Jane Avril in the Entrance of the Moulin Rouge (c. 1892)

Henri de Toulouse-Lautrec

Lautrec met Jane Avril in the early 1890s, when he was commissioned to design posters for the Moulin Rouge where Avril was a dancer.

Whereas Lautrec’s posters were intended to promote the star of the show, this painting seems to be more intimate, the result of a close friendship.

Jane Avril is represented either leaving or arriving at the Moulin Rouge. She has traded the glamorous stage costumes for a thick coat that appears to engulf her. She seems vulnerable and gaunt, lost in her own thoughts.

Jane Avril was probably only in her mid-twenties when this work was painted, although she seems older. The shadowy presence of the man’s overcoat and hat hanging in the entrance recalls male admirers, but ironically it also evokes a sense of domestic permanence that Avril never experienced.

Unlike the paintings of the Parisian demi-monde undertaken by Manet, Degas and others, Lautrec portrays Avril on an equal footing, and this is a sensitive and sympathetic image of her.  

Henri de Toulouse-Lautrec (1864-1901) was a member of one of France’s oldest noble families based in Albi, in southwestern France.

When Lautrec was just three, his parents separated, and at the age of eight he went to live with his mother in Paris.

Lautrec suffered from a number of congenital health problems, and in his teens fractured both his legs. The breaks did not heal properly, perhaps due to a bone condition akin to osteoporosis, and his legs ceased to grow. As a result, he was only 5ft 1in (1.54 metres) tall.

Lautrec joined the Bohemian circles of Montmartre and always identified with those on the margins of society, including the Moulin Rouge dancer Jane Avril. He became famous for his depictions of the music hall world, in both oil paintings and lithographic posters.  

Jane Avril joined the Moulin Rouge as a dancer shortly after it opened in 1889, the same year as the Paris World’s Fair for which the Eiffel Tower was built. Until then, Avril (whose real name was Jeanne Beaudon) had been working as a cashier at the World’s Fair.

She quickly became the star performer at the Moulin Rouge, an exotic dance hall constructed around a garden that contained a model elephant large enough to host belly-dancing performances.

It was a place of escape and fiction for dancers and audiences alike, and it allowed Jane Avril to inhabit a life distinct from her abusive past. She developed an energetic style of her own and her dancing differed from the acts of more flirtatious or overtly sexual stars such as La Goulue (Louise Weber).

On the stage, Jane Avril became known as La Mélinite, after a form of explosive. Lautrec suggests here that life off stage was quite different.

In combining oil and pastel, Lautrec associates very distinct types of materials, ones that were seldom used in the same work. This is typical of his experimental approach to painting and his willingness to cross established boundaries.

Areas of the board support are left bare. The strong vertical lines and long thin format of the composition draw all of the elements inwards, focusing the viewer’s attention on the figure of Avril.

A horizontal line across the board indicates that two pieces of paper have been joined together to arrive at the correct format for the composition (a third thin strip has been attached at the top left, although the join is concealed by the frame).

The painting may have hung in the Moulin Rouge, in the passage that led to the stage.  

Jane Avril had been abused as a child by her courtesan mother and, perhaps because of this, she developed a nervous disorder known as chorea, or ‘St Vitus’ Dance’, for which she went to be treated at the Salpêtrière hospital in Paris. It was during the annual Bal des folles (Ball of the Madwomen) held by the hospital for its female inmates that Jane Avril discovered her love of dancing which, she claimed, cured her of her condition.

Lautrec travelled to London on many occasions and designed a number of English posters. It was in London that he met Oscar Wilde, becoming a vocal supporter of him when he was on trial for gross indecency. Like Lautrec and Avril themselves, Wilde represented a section of society considered marginal; a plight with which Lautrec could sympathise.

**Record set**
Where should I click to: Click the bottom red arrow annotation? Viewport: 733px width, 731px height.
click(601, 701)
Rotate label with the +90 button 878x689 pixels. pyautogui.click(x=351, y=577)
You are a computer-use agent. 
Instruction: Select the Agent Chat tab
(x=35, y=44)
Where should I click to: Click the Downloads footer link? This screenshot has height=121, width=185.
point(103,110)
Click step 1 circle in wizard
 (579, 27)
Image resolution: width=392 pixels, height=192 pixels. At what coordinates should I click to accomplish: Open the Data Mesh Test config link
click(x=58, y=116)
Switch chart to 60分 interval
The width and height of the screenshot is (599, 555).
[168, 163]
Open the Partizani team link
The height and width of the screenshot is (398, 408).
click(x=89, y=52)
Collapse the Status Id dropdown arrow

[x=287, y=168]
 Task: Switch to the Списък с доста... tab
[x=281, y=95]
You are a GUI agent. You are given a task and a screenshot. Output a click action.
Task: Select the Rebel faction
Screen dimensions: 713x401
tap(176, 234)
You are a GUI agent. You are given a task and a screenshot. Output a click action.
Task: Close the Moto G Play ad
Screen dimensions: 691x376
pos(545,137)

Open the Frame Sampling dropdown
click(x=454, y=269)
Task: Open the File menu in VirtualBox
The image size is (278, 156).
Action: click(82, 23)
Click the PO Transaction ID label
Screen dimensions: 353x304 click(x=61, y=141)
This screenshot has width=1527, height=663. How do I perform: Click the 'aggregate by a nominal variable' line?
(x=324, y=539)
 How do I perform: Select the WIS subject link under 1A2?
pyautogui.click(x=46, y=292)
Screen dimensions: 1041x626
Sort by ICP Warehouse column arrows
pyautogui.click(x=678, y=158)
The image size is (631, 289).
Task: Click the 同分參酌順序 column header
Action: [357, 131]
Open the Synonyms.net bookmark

**Goal of the exercise**
From the text about Toulouse-Lautrec's painting of Jane Avril, reproduce word for word the passage starting at "Areas of the" and ending at "by the frame).".

**Output of the task**
Areas of the board support are left bare. The strong vertical lines and long thin format of the composition draw all of the elements inwards, focusing the viewer’s attention on the figure of Avril.

A horizontal line across the board indicates that two pieces of paper have been joined together to arrive at the correct format for the composition (a third thin strip has been attached at the top left, although the join is concealed by the frame).